Virtual Reality as a Learning Tool in Anatomy Education

By Megan O’Connor, Instructional Designer in the UCSF School of Medicine

At its best, educational technology solves a learning challenge. At its worst, it’s an expensive trend with little educational value. As instructional designers in the School of Medicine at UCSF, the question “What learning challenge does virtual reality address?” is of significant interest to us as we explore the role of virtual reality (VR) in our curriculum. Fortunately, over the last few months, we’ve discovered promising ways VR addresses unique learning challenges in the anatomy classroom.

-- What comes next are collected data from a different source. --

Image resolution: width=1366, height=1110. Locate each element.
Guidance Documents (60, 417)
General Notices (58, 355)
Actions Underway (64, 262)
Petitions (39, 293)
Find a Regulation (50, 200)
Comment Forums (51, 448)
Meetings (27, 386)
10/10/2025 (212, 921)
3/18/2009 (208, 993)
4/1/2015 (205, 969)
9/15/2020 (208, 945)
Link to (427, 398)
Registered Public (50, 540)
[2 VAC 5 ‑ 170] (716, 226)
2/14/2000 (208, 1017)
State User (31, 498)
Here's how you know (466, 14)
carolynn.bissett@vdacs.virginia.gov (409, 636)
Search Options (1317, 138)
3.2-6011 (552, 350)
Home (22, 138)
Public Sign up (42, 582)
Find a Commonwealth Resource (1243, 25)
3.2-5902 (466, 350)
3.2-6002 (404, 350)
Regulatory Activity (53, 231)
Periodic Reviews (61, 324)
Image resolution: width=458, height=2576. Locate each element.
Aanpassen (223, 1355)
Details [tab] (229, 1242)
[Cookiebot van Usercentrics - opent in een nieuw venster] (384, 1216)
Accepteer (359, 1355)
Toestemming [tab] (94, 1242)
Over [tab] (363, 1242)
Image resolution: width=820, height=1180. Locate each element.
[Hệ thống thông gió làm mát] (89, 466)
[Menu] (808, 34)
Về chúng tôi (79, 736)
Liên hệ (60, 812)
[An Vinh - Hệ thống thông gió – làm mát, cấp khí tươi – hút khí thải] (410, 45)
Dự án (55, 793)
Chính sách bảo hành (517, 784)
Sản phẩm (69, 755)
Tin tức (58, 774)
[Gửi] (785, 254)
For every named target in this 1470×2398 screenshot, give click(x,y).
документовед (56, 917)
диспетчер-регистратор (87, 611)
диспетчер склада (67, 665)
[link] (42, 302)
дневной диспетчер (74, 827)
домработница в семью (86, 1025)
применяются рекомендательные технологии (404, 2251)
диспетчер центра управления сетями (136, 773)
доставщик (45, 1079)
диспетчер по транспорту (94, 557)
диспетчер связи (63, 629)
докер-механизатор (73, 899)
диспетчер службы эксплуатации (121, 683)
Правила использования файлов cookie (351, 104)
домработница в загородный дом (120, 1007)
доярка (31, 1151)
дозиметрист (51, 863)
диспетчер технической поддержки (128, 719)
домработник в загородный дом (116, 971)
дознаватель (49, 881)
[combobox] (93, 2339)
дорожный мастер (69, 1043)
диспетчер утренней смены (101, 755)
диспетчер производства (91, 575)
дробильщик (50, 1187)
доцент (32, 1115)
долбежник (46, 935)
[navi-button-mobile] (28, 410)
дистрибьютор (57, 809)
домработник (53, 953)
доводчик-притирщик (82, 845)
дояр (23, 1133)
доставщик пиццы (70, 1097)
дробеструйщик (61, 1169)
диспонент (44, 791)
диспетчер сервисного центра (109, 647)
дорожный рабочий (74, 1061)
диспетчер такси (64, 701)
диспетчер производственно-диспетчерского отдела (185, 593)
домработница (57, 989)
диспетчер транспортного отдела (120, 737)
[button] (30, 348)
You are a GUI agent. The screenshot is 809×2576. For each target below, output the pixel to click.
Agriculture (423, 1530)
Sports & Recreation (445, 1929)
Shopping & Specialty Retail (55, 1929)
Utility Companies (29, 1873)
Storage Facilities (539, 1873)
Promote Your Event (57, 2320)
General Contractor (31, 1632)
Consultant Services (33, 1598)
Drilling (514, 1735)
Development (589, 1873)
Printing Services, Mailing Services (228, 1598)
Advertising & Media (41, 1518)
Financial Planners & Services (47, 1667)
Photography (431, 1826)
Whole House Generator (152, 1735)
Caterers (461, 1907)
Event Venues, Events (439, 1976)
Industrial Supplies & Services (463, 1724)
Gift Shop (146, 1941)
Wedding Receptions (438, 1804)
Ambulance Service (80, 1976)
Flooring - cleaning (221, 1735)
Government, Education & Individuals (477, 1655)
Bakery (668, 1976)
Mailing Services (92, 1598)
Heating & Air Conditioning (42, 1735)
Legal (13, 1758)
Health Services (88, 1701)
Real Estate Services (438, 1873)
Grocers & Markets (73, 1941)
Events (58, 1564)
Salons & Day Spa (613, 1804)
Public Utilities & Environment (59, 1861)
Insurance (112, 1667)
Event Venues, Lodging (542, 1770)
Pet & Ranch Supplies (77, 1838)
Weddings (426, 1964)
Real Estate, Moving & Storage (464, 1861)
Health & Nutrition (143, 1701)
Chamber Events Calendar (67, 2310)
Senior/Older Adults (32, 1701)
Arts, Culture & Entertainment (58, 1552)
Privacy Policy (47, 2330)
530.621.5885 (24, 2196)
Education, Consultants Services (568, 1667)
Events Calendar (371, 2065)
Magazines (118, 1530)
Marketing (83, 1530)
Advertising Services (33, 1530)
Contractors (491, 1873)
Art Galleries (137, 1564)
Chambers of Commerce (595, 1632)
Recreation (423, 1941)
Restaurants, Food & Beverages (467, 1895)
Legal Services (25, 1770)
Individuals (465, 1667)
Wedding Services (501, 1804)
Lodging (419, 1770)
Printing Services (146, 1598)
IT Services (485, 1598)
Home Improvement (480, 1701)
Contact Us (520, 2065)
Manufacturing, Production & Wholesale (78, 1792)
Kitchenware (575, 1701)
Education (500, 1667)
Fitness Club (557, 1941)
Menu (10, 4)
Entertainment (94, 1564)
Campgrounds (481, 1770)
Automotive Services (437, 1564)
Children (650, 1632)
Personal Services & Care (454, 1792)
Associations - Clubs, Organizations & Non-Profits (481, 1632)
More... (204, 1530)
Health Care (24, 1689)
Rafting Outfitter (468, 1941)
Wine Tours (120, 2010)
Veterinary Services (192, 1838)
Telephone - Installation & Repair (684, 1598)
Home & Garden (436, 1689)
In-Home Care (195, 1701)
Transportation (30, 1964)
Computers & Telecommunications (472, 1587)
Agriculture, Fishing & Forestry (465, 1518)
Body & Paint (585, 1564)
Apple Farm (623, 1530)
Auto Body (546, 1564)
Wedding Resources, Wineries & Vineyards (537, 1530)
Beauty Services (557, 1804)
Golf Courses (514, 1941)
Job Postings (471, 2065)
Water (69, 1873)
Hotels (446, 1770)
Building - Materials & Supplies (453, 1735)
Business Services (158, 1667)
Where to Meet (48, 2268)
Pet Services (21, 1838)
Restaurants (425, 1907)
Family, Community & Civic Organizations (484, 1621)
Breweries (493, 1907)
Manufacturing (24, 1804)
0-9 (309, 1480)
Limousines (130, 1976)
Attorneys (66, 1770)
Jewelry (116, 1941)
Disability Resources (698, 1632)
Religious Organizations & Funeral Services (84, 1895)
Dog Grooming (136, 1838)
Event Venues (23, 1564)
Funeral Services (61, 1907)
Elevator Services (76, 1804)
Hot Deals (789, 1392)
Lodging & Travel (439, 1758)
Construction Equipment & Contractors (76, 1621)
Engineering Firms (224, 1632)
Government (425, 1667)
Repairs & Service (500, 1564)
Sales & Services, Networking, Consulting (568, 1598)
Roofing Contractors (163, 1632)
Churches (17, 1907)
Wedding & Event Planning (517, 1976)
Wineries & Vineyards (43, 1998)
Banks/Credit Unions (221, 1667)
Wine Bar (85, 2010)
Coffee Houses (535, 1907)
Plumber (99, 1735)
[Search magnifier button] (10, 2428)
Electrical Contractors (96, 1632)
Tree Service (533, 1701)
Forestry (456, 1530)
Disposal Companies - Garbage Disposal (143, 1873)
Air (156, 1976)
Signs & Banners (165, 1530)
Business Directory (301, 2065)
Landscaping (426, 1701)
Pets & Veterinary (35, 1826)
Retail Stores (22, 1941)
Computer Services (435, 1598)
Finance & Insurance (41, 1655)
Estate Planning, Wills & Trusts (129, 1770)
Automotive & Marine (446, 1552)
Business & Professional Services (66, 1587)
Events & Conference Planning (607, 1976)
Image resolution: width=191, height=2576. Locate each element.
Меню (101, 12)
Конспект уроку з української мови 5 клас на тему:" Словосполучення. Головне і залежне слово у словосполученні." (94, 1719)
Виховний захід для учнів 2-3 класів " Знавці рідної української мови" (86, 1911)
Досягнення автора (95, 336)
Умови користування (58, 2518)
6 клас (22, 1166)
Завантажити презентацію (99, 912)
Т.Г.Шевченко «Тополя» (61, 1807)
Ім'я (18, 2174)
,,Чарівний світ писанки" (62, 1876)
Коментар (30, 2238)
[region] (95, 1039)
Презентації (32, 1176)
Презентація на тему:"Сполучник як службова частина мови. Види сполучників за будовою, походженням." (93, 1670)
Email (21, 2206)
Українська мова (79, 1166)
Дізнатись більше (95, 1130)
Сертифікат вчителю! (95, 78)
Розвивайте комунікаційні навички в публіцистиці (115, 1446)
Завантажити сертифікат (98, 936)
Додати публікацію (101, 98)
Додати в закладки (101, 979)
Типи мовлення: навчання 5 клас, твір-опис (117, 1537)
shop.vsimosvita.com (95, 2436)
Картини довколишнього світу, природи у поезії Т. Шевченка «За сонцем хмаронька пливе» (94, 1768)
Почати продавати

Virtual reality allows you to explore spatial relationships in a way that is practically impossible with cadavers alone. In VR, you can view detailed human figures that are standing or even moving like a patient might be. You can hide or reveal individual organ systems for a better perspective of deeper layers, easily pull apart anatomical components to understand how they are positioned within the body, and quickly reset components to their correct location. You can hide everything but the skeleton and walk 360° around the figure to get a view of the front and back of the spinal column. You can lean in for a close-up view of a hip joint, or show the nervous system to reveal the way nerves innervate a knee. You can even see context-sensitive labels and descriptions for any structure you select.

It’s true that the figures in VR don’t look exactly like cadavers. Instead, they resemble medical illustrations of ideal figures, but body components are accurate enough in rendering and location to be helpful to medical students. VR offers a 3D life-like perspective that simply is not possible on a flat 2D screen and VR dissections are infinitely repeatable.  

VR does not and should not replace time spent working with cadavers under the guidance of teachers, but it appears to be an excellent supplement to anatomy education especially when the experience of VR is paired with team discussion and guided lesson plans provided by anatomy faculty.